Pia opened the door as Tania slowed to school-zone speed. She shoved Ivanov onto the airport tarmac and let him roll. Tania sped up again and skidded to a stop in front of the Sabel jet. They bounded up the airstair and closed the door behind them.
The jet began taxiing.
Pia and Tania panted their adrenaline and high-fived each other in the galley.
“Good evening, Pia.” Dad’s voice brought her head up.
Alan Sabel sat in a chair at the forward table. A glass pitcher of lemonade and bottle of vodka sat on the table in front of him. Three glasses filled with ice waited.
Pia slid into the chair opposite him, Tania next to her.
As the wheels lifted off, he raised the bottle. Two fingers of Stolichnaya Elit Himalayan Edition tumbled into each glass. “Made with Himalayan water and Russian winter wheat. No one comes close to the Russian’s expertise in alcohol. Combined with Meyer lemons for the lemonade, you have the finest refreshing end-of-summer cocktail.”
She took her glass and held it up for a toast. Tania raised hers.
Alan lifted his and said, “Here’s to making Finnish airspace before the Russians shoot us down.”
CHAPTER 10
Outside my front door, a voice shouted something about police. I staggered forward in my robe, still exhausted from my nocturnal wanderings. Anoshni barked like a demon. I told him to sit. He obeyed.
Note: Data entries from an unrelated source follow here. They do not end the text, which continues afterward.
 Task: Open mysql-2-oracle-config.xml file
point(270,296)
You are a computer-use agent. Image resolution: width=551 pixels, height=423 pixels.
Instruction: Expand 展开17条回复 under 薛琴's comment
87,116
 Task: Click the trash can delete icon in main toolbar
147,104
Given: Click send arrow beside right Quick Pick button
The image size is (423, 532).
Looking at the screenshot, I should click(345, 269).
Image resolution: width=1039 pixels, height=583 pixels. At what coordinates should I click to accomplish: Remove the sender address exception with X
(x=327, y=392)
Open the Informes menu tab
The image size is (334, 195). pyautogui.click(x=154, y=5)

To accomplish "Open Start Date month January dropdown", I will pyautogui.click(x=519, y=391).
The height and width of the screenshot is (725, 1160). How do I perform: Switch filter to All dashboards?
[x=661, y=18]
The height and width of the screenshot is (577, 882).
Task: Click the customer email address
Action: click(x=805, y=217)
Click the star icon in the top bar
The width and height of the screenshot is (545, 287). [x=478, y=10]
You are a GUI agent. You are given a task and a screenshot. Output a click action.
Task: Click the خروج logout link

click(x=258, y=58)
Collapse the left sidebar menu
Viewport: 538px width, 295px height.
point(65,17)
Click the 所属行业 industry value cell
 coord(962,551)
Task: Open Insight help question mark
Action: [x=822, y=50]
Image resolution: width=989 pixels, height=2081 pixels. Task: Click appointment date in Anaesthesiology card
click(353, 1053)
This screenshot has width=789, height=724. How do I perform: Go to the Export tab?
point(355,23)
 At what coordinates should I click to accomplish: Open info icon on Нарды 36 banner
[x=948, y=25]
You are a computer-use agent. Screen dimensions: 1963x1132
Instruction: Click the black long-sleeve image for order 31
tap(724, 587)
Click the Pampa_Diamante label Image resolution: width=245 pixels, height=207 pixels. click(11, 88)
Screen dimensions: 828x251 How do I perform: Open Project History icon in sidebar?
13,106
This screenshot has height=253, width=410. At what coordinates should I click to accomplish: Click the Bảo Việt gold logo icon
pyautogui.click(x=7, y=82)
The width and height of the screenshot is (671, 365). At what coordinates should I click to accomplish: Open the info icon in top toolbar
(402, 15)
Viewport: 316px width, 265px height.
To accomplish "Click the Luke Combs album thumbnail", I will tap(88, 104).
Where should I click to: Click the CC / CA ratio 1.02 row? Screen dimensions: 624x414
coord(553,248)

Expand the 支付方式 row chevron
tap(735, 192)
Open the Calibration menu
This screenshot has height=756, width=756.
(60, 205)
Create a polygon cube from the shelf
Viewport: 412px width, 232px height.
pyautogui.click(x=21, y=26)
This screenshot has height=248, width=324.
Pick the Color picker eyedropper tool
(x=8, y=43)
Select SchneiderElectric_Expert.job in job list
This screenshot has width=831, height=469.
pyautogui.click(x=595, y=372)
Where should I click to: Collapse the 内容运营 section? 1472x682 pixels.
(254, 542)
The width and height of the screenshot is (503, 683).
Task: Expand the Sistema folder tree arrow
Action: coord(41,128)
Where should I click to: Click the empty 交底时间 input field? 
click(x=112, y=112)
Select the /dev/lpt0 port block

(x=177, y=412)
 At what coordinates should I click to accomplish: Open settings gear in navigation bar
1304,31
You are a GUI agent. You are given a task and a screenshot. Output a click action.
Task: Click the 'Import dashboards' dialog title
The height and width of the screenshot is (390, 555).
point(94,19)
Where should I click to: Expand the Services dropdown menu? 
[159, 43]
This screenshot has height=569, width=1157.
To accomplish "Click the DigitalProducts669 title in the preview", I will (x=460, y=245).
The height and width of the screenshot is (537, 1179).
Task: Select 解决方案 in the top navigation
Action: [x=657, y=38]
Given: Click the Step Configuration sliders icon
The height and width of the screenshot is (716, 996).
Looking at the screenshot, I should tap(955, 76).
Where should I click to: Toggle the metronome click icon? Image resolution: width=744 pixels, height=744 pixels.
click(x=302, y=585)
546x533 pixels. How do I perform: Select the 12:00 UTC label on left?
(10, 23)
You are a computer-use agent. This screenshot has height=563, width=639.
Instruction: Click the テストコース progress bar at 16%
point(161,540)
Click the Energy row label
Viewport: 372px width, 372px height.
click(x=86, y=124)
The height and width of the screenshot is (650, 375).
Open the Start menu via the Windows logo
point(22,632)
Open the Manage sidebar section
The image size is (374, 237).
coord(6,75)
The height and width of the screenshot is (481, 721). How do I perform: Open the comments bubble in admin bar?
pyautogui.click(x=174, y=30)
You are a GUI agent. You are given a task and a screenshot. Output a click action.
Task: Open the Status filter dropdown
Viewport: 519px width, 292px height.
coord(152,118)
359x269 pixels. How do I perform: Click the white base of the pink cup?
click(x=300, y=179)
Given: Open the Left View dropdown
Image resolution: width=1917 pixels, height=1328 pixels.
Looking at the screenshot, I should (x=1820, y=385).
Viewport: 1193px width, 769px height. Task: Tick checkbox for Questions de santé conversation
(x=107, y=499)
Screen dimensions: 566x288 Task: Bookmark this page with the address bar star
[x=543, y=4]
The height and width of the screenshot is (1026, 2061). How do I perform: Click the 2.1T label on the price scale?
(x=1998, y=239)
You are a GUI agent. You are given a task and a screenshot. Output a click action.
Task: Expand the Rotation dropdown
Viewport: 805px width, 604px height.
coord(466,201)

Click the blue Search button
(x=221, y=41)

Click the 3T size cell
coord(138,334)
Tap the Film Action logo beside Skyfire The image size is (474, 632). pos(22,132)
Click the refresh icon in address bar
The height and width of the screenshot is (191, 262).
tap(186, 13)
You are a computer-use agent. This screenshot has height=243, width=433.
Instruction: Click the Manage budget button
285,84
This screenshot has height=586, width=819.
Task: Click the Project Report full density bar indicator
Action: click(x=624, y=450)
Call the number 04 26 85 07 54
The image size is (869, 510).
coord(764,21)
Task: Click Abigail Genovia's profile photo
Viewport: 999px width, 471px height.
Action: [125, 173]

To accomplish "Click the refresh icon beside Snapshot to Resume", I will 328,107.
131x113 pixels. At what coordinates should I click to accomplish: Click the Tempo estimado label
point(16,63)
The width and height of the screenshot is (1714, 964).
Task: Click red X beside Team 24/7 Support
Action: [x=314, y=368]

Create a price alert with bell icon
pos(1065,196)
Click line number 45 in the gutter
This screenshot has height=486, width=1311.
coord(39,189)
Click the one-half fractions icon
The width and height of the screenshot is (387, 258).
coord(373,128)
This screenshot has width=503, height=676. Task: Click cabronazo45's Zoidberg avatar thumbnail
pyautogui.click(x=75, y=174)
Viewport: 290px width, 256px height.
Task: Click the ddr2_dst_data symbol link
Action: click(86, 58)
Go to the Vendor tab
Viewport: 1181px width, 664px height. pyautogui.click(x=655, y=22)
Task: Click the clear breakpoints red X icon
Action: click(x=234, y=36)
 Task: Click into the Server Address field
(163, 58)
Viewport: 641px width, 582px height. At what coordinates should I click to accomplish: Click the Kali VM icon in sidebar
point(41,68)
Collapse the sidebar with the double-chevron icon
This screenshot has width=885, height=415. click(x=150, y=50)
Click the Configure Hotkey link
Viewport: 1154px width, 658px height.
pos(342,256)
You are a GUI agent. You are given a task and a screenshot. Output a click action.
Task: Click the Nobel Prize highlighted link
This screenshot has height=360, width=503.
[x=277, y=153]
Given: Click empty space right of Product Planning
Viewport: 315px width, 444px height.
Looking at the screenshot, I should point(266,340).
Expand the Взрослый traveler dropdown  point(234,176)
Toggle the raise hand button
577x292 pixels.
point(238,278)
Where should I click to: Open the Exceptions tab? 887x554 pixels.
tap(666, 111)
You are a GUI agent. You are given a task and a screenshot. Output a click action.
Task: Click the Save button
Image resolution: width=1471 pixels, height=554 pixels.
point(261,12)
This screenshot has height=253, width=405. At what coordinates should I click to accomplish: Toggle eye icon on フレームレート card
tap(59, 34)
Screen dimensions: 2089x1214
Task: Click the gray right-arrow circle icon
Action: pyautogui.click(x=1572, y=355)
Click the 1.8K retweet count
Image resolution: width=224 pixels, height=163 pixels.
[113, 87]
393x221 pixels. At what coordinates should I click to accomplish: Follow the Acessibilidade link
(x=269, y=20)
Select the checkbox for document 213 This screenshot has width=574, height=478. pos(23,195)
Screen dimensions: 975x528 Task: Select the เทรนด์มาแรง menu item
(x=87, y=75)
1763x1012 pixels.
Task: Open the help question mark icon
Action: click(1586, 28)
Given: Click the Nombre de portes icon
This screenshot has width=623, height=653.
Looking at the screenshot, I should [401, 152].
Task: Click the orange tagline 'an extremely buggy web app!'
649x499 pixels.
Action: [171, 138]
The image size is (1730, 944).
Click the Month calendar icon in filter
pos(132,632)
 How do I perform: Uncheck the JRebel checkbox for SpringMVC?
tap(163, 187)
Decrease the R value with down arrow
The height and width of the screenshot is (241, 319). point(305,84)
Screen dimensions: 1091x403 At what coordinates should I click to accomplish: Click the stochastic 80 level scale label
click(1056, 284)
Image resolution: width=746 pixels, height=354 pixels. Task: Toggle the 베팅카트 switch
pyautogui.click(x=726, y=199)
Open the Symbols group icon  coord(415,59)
Mercury stood in front of the door with his hands up. For the record, bro, I did not advise you to invade the diplomatic enclave of a nuclear power. I told you Viktor gave you a clue on the microdots. The rest was you tripping.
I pushed him aside and pulled the door open. A flash of midday sunshine hit me like a brick in the face. A round-faced man in a suit held an ID in my face. After a squint, I made out that he was a DC detective named Eddie Harris. Behind him stood my old frenemy, Montgomery County Detective Czajkowski.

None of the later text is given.